## WHAT YOU WILL DO
Leave out every picture, and restate word for word only the lines from the one containing "Click the Data Sources database icon" through the end of the material.
—————
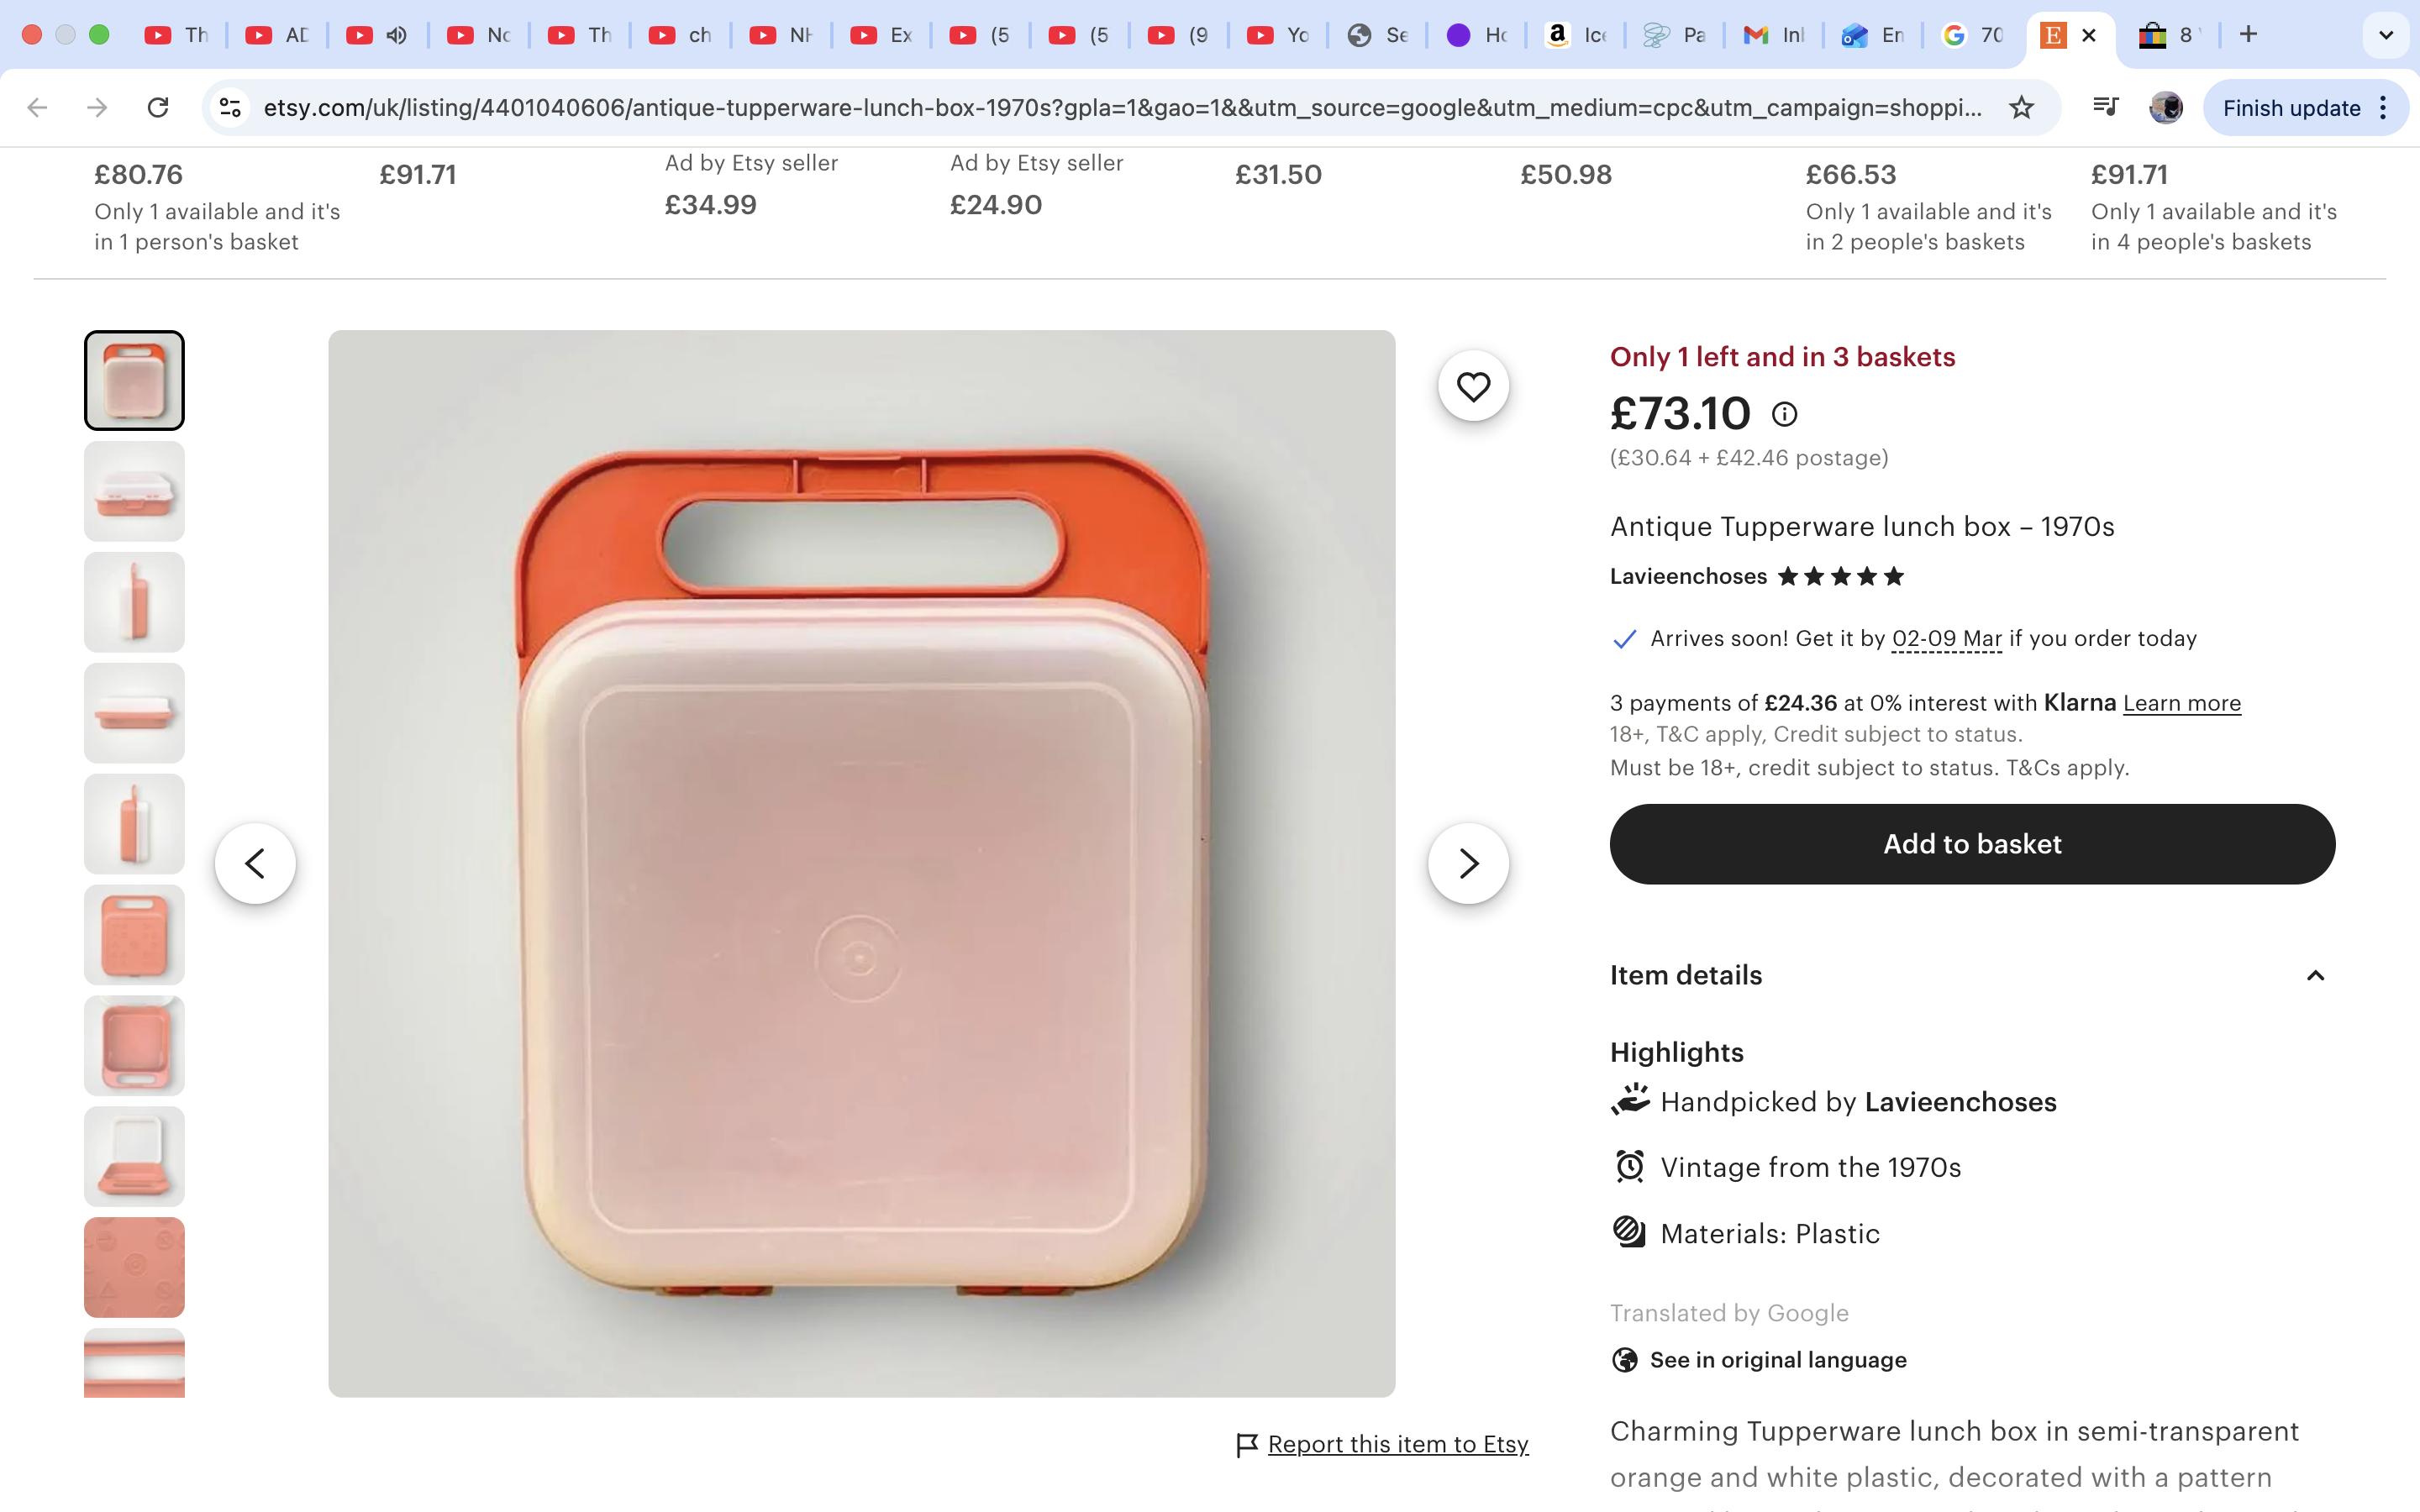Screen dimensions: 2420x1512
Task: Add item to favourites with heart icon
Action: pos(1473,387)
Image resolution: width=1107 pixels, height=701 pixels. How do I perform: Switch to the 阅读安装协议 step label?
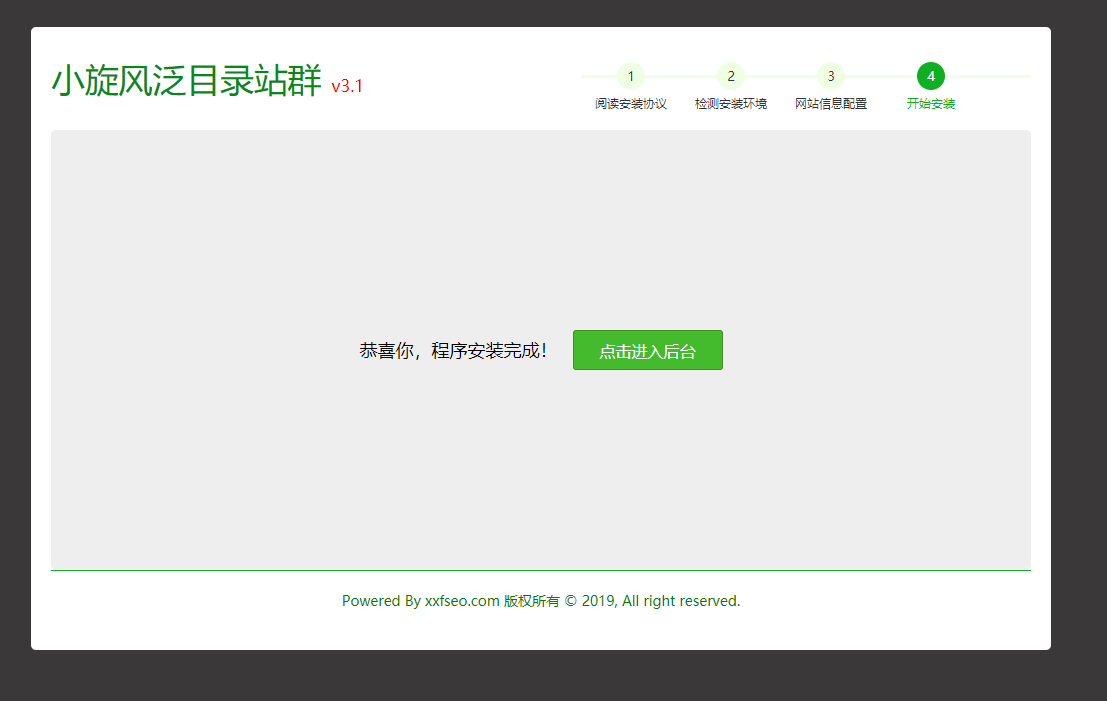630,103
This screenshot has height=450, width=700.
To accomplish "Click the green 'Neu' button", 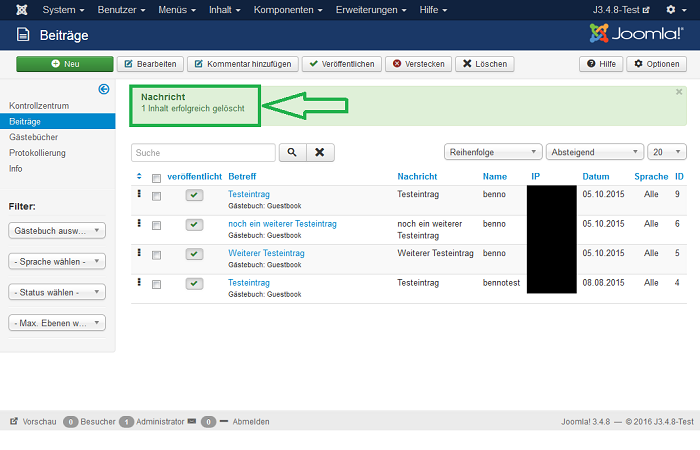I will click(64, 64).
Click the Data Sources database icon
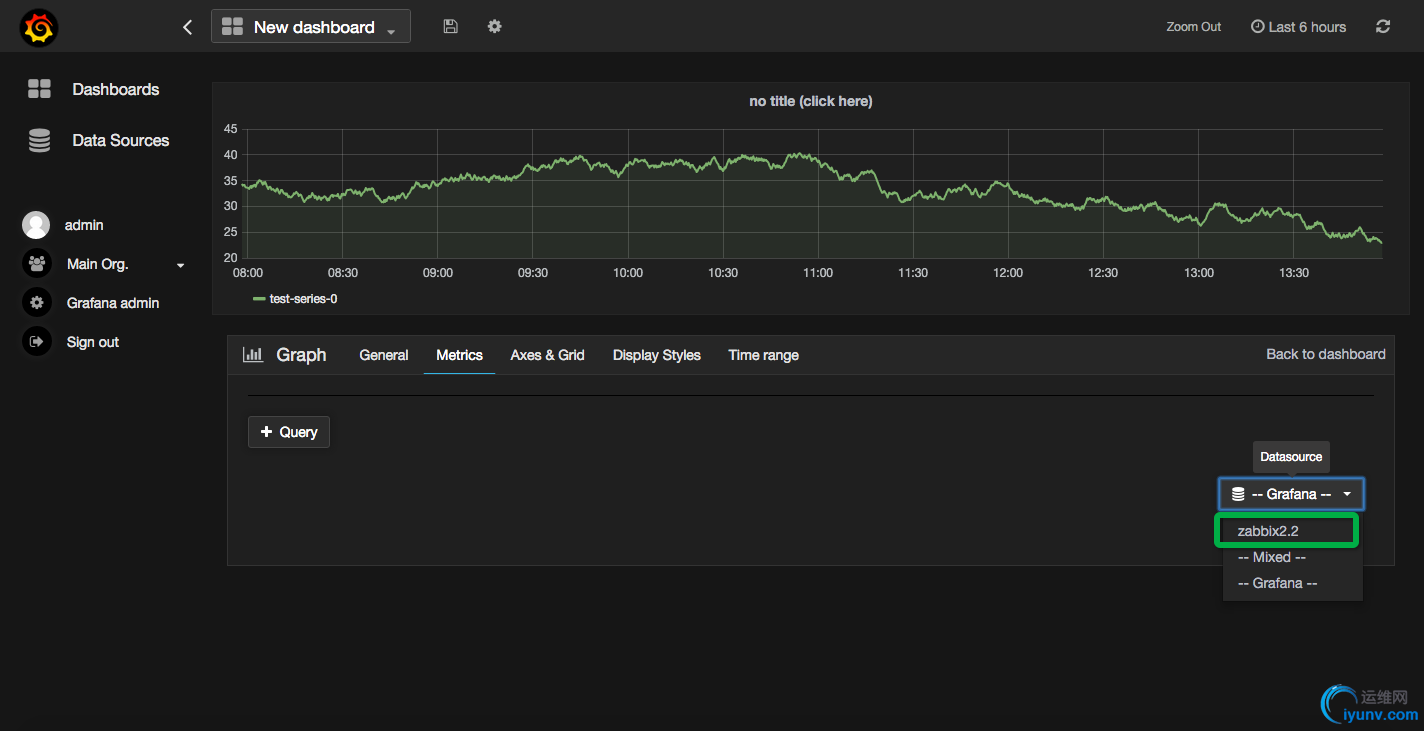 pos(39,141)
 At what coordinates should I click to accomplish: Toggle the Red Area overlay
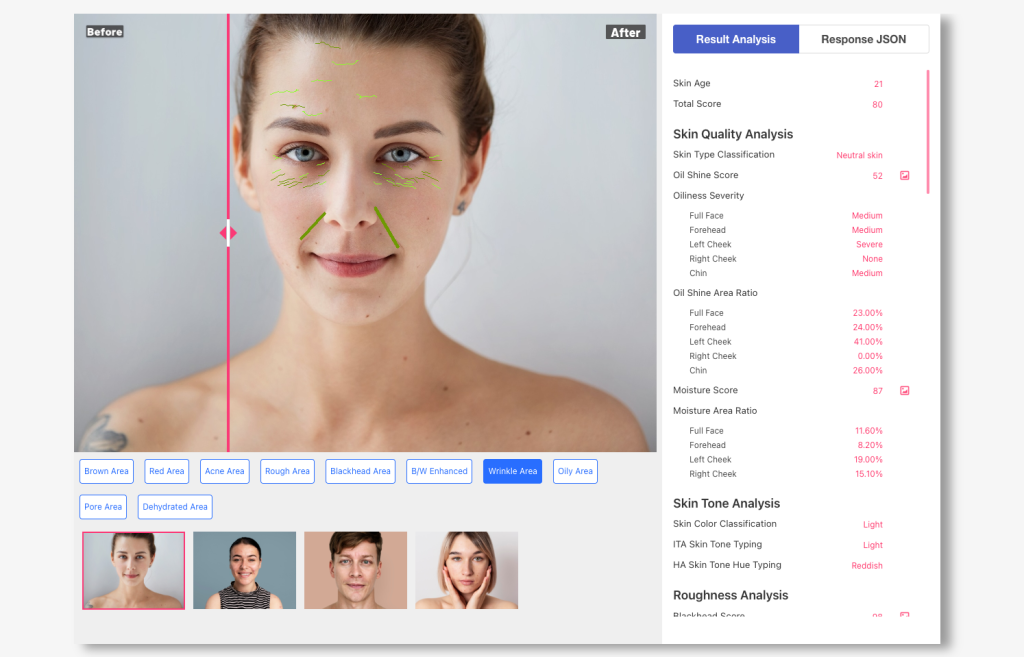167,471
—————
## SOLUTION TO THIS PROBLEM
Click the Data Sources database icon
 pos(39,141)
 At what coordinates should I click to accomplish: Toggle the Red Area overlay
167,471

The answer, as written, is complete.